(Provided entries begins)

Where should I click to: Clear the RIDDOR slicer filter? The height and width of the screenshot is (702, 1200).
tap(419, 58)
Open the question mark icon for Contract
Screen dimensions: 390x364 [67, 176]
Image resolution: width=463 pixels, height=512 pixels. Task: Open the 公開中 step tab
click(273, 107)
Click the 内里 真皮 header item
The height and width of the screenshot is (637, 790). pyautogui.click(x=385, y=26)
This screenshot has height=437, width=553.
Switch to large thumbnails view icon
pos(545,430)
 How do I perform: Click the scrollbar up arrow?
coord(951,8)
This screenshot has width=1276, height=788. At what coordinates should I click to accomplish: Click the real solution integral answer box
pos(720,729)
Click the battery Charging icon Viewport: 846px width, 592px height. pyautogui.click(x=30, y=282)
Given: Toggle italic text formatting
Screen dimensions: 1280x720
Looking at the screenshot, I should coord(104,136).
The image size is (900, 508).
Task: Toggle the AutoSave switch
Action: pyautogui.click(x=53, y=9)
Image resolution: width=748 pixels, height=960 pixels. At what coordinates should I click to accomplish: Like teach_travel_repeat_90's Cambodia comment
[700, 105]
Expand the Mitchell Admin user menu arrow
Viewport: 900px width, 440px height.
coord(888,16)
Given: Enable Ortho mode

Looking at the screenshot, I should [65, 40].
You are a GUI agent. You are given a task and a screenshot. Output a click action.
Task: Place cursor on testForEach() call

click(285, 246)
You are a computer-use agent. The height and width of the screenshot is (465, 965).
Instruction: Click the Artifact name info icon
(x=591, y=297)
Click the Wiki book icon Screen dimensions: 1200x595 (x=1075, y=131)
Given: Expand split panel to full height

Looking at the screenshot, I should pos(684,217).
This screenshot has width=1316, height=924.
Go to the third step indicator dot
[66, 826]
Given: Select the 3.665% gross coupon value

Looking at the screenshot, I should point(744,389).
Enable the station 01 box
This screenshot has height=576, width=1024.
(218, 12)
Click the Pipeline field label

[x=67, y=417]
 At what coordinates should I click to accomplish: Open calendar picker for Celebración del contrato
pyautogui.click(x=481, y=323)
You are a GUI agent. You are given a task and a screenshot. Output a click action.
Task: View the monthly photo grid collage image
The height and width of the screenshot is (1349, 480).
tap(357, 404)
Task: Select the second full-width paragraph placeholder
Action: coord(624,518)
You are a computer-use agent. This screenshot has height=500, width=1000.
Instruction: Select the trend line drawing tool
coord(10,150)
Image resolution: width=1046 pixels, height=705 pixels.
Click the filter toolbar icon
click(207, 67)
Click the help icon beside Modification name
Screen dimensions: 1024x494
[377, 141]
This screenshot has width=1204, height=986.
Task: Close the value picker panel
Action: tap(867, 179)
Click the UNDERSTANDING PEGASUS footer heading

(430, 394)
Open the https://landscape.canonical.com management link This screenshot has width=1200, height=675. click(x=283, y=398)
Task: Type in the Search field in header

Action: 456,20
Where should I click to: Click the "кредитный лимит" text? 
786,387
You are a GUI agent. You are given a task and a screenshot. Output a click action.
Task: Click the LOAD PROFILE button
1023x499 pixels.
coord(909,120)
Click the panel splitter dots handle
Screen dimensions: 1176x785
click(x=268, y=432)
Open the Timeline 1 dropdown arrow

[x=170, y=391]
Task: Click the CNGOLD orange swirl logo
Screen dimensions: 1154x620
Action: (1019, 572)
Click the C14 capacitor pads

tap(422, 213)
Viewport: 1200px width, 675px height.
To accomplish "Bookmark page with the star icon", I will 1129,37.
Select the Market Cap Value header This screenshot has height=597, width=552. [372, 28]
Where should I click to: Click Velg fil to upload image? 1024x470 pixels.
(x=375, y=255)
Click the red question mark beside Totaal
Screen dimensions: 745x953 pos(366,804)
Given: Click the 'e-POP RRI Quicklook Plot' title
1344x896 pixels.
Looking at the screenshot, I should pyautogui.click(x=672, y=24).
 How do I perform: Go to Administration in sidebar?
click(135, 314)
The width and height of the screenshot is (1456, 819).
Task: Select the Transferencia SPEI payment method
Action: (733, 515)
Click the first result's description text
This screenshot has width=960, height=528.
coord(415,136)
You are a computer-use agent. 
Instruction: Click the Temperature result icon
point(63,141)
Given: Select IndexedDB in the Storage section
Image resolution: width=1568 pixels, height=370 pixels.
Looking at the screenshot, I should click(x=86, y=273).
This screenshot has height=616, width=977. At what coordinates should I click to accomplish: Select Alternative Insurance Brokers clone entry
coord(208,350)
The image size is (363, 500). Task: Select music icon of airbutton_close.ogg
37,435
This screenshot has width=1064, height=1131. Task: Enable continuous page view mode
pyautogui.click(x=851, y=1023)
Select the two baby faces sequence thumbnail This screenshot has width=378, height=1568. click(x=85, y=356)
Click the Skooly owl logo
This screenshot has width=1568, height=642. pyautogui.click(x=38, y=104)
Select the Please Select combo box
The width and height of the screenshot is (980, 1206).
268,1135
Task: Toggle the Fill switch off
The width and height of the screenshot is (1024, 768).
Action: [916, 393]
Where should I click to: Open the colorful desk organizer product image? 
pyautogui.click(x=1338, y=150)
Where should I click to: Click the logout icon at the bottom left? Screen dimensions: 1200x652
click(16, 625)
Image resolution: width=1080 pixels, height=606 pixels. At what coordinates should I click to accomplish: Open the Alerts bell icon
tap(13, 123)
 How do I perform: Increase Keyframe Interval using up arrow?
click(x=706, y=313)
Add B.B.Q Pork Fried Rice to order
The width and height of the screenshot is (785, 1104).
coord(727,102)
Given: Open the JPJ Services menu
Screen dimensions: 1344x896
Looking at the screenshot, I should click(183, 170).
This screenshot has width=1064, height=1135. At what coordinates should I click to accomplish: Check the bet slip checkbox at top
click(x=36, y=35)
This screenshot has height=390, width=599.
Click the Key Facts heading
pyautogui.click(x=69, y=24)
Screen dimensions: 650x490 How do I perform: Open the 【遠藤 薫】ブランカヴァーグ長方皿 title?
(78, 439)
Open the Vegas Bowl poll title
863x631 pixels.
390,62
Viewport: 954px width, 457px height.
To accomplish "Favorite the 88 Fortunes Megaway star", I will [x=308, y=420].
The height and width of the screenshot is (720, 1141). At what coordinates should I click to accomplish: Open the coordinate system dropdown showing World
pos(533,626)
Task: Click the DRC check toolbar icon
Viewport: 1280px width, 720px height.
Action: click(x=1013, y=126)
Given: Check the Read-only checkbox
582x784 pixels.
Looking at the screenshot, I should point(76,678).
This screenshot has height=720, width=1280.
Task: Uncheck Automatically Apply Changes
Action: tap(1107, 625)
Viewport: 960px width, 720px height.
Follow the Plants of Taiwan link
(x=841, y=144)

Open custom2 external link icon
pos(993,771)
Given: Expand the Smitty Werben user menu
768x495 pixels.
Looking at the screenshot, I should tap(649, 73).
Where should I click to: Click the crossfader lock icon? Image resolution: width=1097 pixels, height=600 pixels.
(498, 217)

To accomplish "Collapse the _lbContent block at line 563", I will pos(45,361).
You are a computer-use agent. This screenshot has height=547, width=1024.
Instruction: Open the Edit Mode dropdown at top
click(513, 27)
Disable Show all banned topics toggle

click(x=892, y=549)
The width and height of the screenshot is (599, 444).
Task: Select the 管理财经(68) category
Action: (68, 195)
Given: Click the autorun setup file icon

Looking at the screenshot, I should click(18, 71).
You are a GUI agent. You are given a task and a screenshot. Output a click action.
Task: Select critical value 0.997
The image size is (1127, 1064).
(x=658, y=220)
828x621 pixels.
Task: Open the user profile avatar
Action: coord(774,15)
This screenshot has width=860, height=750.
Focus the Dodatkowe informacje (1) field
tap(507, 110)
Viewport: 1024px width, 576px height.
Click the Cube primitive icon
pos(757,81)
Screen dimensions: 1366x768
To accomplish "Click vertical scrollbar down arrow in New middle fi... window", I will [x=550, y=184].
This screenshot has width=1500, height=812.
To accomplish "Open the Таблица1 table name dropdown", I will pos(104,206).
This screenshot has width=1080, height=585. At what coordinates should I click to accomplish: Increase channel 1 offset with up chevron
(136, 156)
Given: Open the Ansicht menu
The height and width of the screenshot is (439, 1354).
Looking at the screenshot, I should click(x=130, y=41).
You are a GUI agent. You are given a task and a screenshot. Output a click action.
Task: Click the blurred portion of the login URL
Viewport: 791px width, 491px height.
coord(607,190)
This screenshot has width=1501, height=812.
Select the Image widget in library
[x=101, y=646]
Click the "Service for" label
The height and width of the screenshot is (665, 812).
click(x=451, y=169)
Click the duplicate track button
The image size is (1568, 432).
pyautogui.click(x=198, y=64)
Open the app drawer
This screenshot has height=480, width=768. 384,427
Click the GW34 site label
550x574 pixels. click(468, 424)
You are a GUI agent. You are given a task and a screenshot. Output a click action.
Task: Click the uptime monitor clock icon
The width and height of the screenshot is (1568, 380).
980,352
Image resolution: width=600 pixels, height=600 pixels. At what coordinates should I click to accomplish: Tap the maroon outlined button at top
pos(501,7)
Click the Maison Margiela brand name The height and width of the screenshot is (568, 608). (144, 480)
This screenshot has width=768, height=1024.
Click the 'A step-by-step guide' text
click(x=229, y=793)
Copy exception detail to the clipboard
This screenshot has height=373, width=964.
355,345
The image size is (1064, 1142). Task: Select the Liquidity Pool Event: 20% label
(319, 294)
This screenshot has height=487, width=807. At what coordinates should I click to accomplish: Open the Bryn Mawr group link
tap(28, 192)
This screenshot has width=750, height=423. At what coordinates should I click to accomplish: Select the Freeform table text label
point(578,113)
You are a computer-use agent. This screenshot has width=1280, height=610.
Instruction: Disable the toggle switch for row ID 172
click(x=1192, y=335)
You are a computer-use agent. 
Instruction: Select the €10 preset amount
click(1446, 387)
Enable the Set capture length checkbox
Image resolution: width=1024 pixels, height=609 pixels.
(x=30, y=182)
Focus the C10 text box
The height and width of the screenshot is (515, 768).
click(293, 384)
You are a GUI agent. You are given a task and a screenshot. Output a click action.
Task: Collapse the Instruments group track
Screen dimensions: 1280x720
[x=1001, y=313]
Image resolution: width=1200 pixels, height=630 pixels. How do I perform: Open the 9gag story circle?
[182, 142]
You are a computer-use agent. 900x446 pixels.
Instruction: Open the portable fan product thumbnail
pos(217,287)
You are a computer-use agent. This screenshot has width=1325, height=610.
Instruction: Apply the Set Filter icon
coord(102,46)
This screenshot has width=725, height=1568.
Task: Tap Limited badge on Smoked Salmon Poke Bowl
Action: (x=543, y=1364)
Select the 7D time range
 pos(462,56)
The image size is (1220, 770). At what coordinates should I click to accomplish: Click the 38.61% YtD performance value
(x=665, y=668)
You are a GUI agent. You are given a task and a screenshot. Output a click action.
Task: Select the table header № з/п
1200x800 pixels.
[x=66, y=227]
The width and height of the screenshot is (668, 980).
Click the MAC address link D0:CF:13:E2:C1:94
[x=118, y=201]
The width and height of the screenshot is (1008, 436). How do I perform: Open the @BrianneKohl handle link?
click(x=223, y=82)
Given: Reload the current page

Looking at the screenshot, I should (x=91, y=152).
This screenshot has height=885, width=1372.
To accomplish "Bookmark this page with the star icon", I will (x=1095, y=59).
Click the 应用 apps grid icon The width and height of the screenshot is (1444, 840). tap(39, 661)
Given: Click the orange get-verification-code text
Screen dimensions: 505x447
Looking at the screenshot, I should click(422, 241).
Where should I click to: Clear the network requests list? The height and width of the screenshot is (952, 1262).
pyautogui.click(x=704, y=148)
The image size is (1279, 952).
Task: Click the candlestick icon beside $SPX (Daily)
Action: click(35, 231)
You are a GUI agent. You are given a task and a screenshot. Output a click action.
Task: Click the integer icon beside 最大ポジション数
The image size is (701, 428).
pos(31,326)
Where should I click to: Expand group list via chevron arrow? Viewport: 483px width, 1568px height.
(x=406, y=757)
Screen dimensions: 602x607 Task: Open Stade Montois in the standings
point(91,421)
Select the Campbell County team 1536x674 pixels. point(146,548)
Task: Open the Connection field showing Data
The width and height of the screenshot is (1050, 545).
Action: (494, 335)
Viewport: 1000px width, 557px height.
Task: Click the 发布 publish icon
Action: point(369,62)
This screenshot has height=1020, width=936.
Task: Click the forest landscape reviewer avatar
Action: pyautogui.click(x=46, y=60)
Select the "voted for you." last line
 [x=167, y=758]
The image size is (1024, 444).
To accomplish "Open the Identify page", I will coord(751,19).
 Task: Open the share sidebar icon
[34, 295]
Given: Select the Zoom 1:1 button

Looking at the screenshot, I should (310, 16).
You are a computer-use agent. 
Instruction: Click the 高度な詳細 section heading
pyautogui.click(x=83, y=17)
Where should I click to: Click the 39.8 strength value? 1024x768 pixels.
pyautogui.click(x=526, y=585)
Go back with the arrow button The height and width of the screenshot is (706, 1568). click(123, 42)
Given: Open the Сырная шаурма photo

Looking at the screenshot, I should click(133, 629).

(Provided entries ends)

Give only the number of lines in the records that include the word "Bookmark".

■ Result
2